The Parents (John and Katie) Comment
We first found out about our infant’s (JJ) congenital heart defect during a fetal echocardiogram indicated because of my (Katie) autoimmune disorder. The echocardiogram was initially performed to check for fetal heart block. An unrelated structural defect was an unexpected finding.
I remember sitting in the examination room while our doctor sketched what a “normal” heart should look like and immediately being overwhelmed with emotions and fear for our unborn infant. The initial diagnosis was thought to be moderate pulmonary stenosis. After a thorough explanation of what this meant, John and I were reassured that although this was serious and the full prognosis unknown, that most likely a routine valve replacement after birth would be all he needed.
Two weeks later, a follow-up echocardiogram revealed that the pulmonary stenosis had gone from moderate to severe and was borderline atresia. A whole new wave of emotions hit. We had gone from “scary but fixable” to something significantly more serious. Our infant might need multiple open-heart surgeries and possibly even a heart transplant. We were afraid. If this change had occurred in a mere 2 weeks, what was going to happen over the remainder of my pregnancy? A daunting 18 weeks of helplessness stood ahead.
We were overwhelmed with questions: Would the pulmonary stenosis even allow the right side of his heart to grow? How can an infant survive with only half a functioning heart? How many surgeries will he need? Will his life be one of repeated painful procedures with no guarantee of ultimate success?
John and I immediately met with the cardiologists at our top-rated children’s tertiary center. It has a large pediatric cardiology center and experience performing open-heart procedures. They talked us through the typical postnatal treatment of a pulmonary stenosis patient: everything from first few days of life to Blalock-Taussig shunt, Glenn shunt, Fontan procedure, etc. It seemed like the list of procedures and operations was endless. They informed us that based on the current echocardiogram images, JJ’s prognosis was concerning but ultimately unknown. They estimated the likelihood of a successful biventricular repair to be minimal. He was most likely heading toward a path of a single ventricle heart, which was one of our biggest fears. We were crushed. Through our research we had learned about the true reality of what that meant. Although doctors quoted us low mortality rates for subsequent surgeries, we were concerned about his future quality of life. Was there something other than the already proposed postnatal options that would give him a better chance at living a healthy life?
Just when we thought we had no options, our fetal cardiologist mentioned that in rare cases of pulmonary stenosis and/or atresia, a life-altering fetal intervention can be performed that would open up the pulmonary valve and possibly allow for a biventricular system, which was our best outcome. She referred us to 3 fetal cardiology centers that have experience with early cardiac fetal intervention to see if JJ was a candidate for the procedure. The next few days were spent holding our breath, anxiously waiting to hear if any of the doctors would take our case.

Extracted entries
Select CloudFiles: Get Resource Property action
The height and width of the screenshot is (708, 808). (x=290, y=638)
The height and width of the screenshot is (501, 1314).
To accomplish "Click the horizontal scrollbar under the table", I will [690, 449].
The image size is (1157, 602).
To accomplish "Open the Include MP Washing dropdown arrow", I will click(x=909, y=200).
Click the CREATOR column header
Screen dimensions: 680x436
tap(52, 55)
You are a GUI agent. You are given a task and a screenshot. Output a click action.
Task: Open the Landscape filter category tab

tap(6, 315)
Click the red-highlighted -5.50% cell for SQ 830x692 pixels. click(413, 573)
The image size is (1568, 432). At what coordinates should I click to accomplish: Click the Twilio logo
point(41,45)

---

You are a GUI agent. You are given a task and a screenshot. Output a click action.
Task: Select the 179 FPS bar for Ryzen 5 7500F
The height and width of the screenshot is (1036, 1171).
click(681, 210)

What is expected
In the parents' account of their infant's heart defect, what was the fetal echocardiogram first performed to check for?

Output
Fetal heart block.